#### What is being asked
Repeat every line of the data exactly, but not the pictures.

+-------+

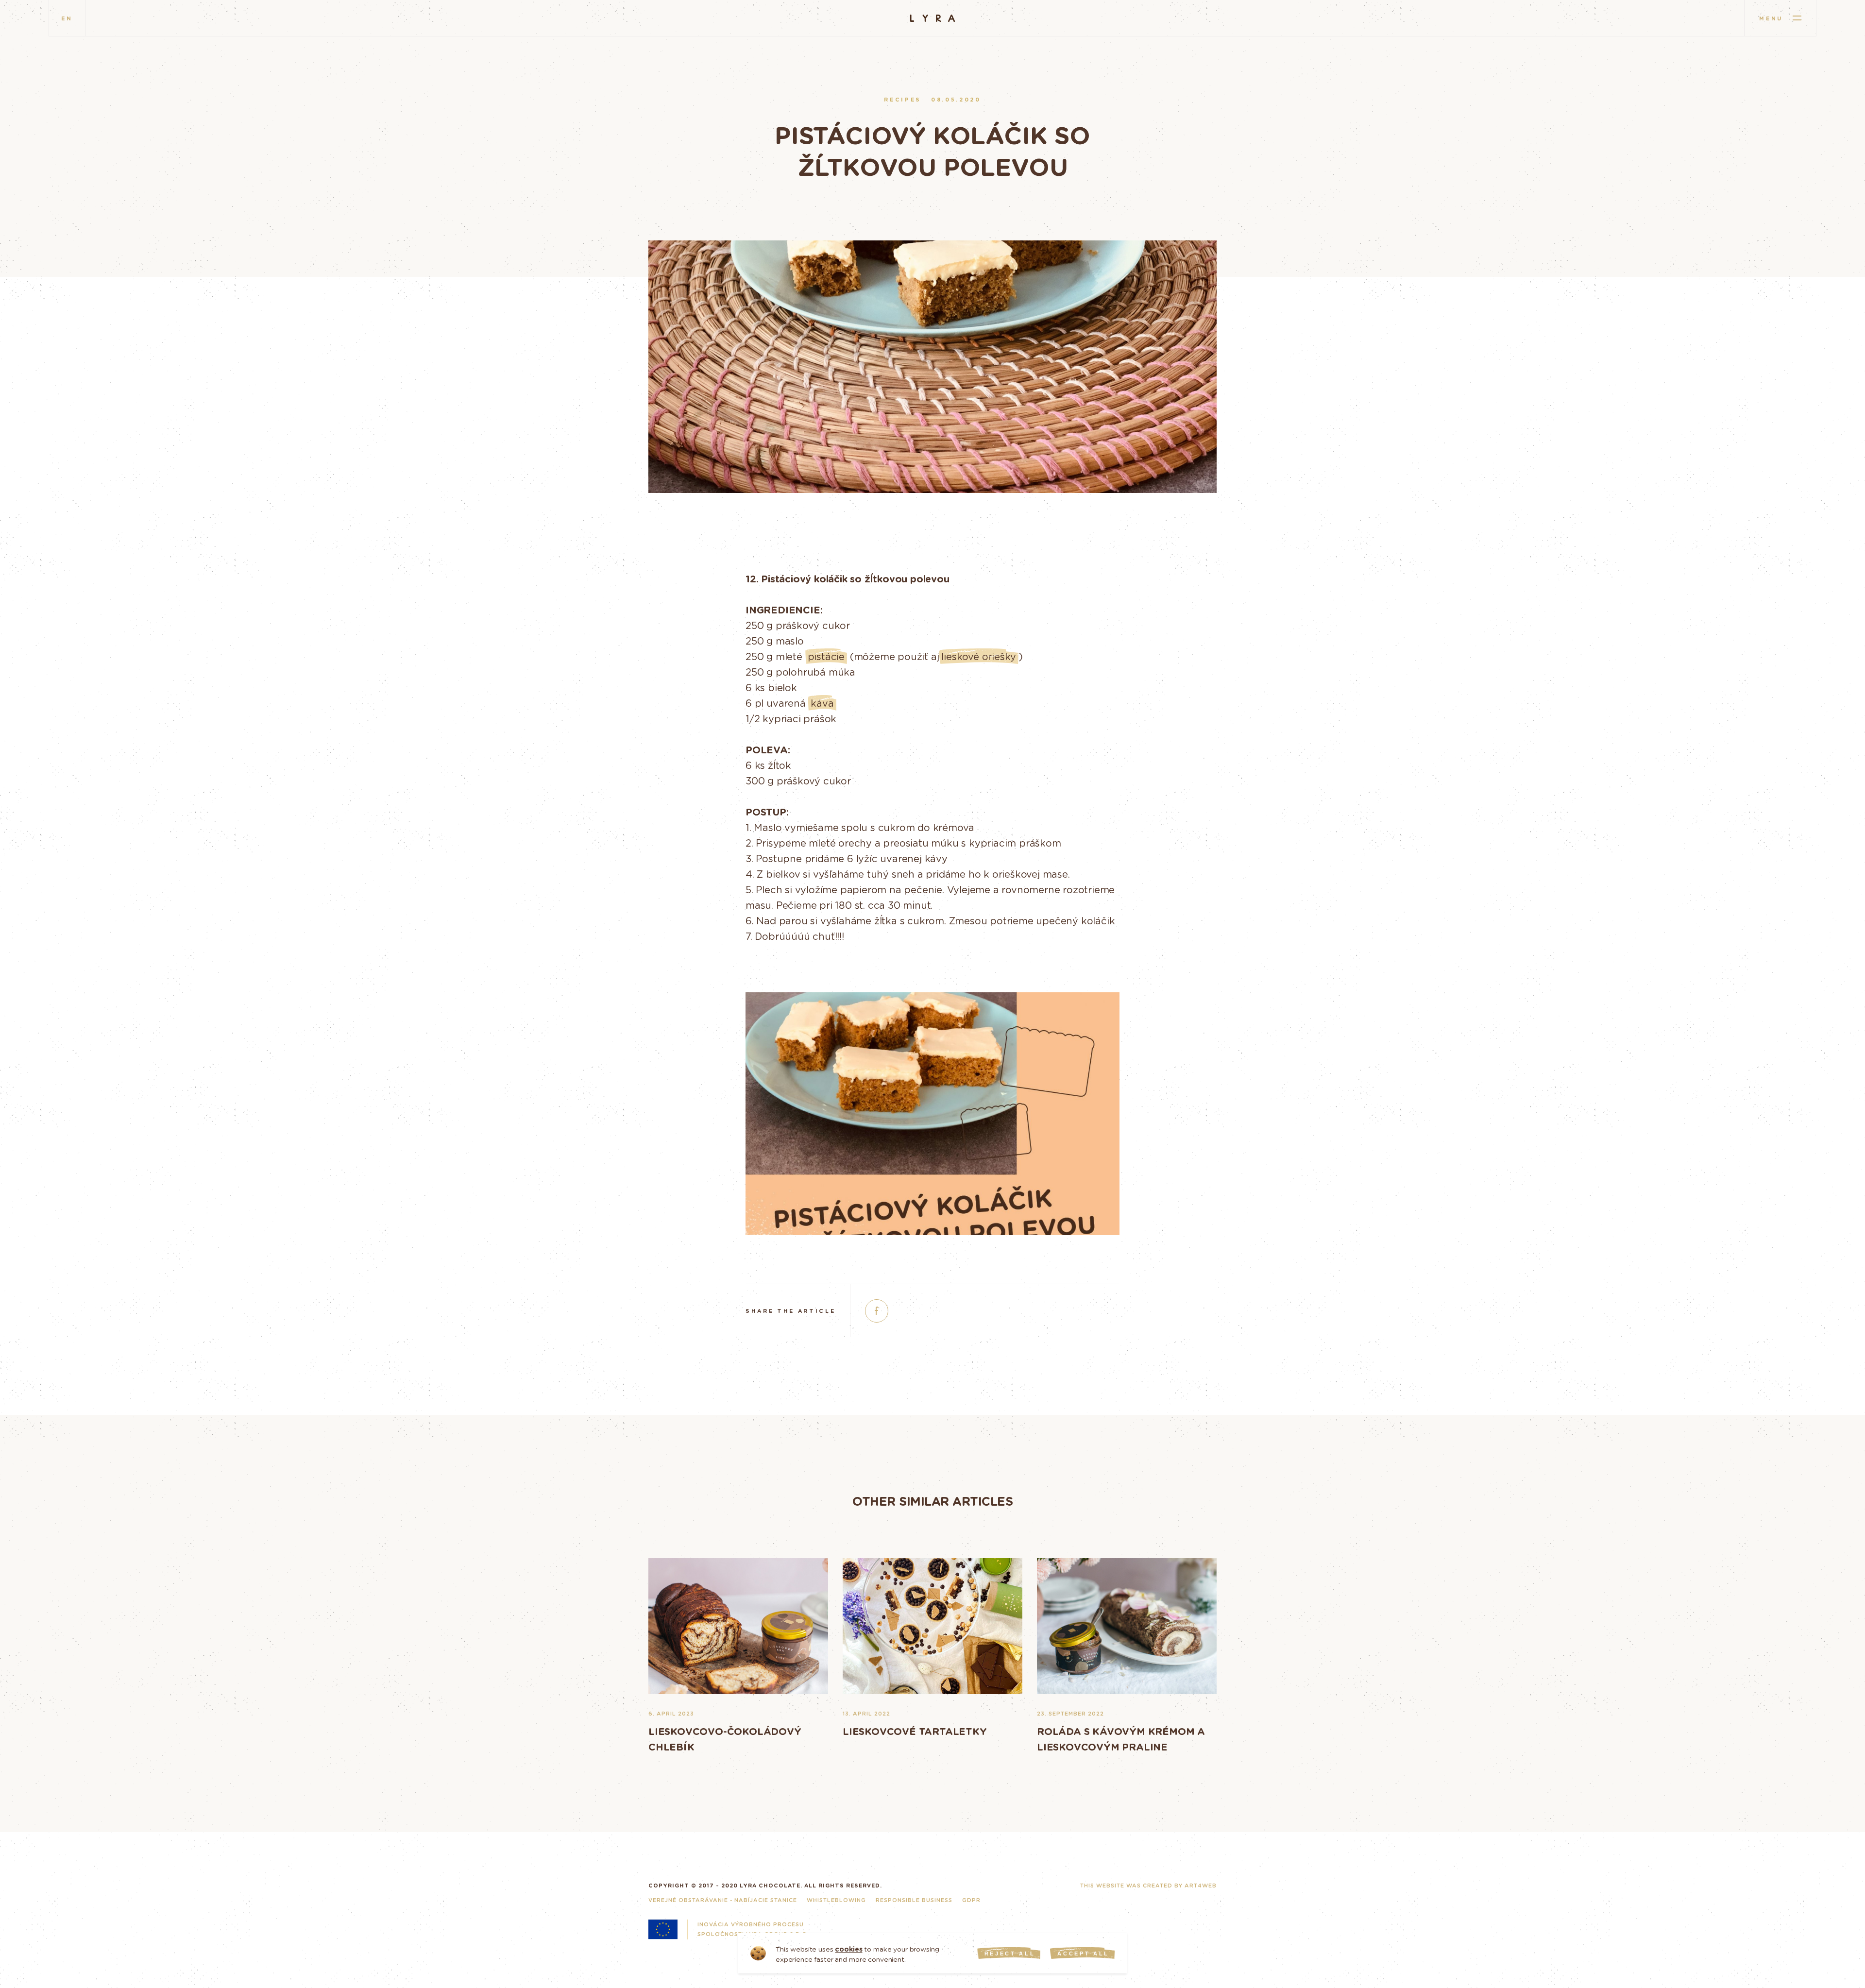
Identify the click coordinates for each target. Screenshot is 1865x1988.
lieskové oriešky (978, 656)
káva (822, 703)
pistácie (826, 656)
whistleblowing (836, 1899)
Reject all (1009, 1953)
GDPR (971, 1899)
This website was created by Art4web (1148, 1885)
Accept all (1083, 1953)
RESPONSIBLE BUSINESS (914, 1899)
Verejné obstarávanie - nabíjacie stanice (722, 1899)
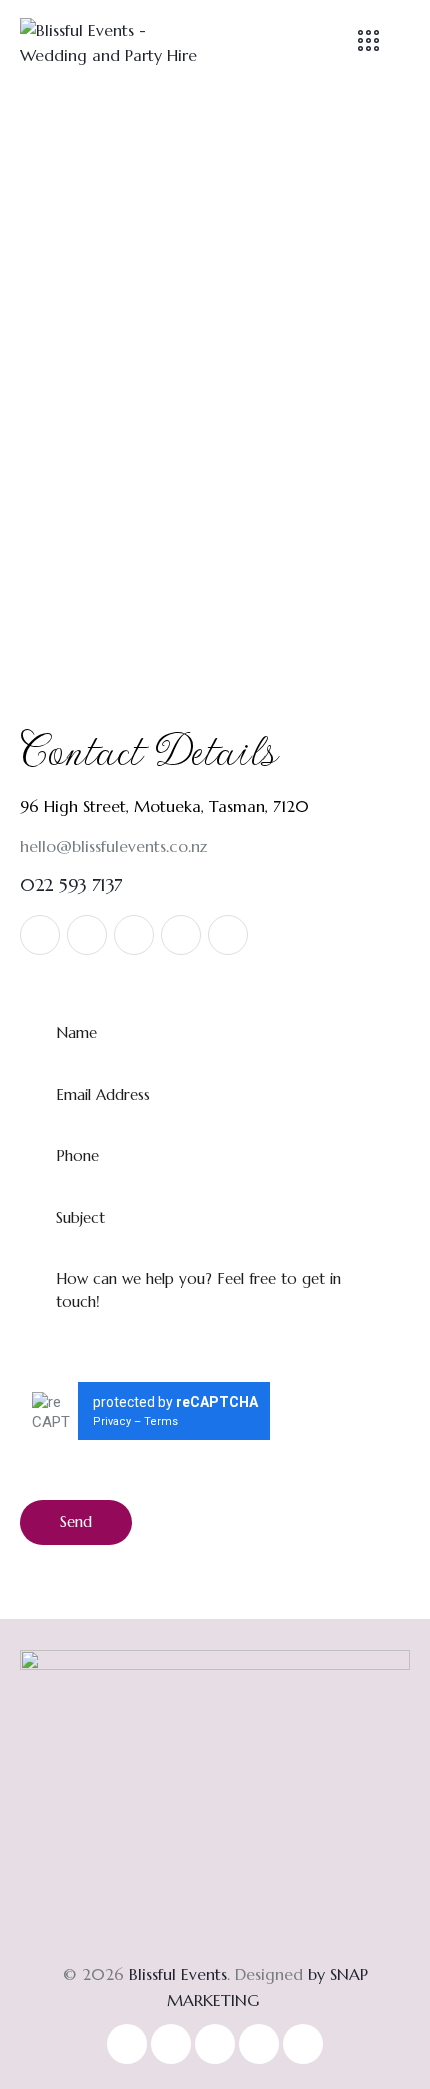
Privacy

+-------+

#### Solution to this problem
Identify the click coordinates for each target. Screenshot is 1865x1988.
lieskové oriešky (978, 656)
káva (822, 703)
pistácie (826, 656)
whistleblowing (836, 1899)
Reject all (1009, 1953)
GDPR (971, 1899)
This website was created by Art4web (1148, 1885)
Accept all (1083, 1953)
RESPONSIBLE BUSINESS (914, 1899)
Verejné obstarávanie - nabíjacie stanice (722, 1899)
Privacy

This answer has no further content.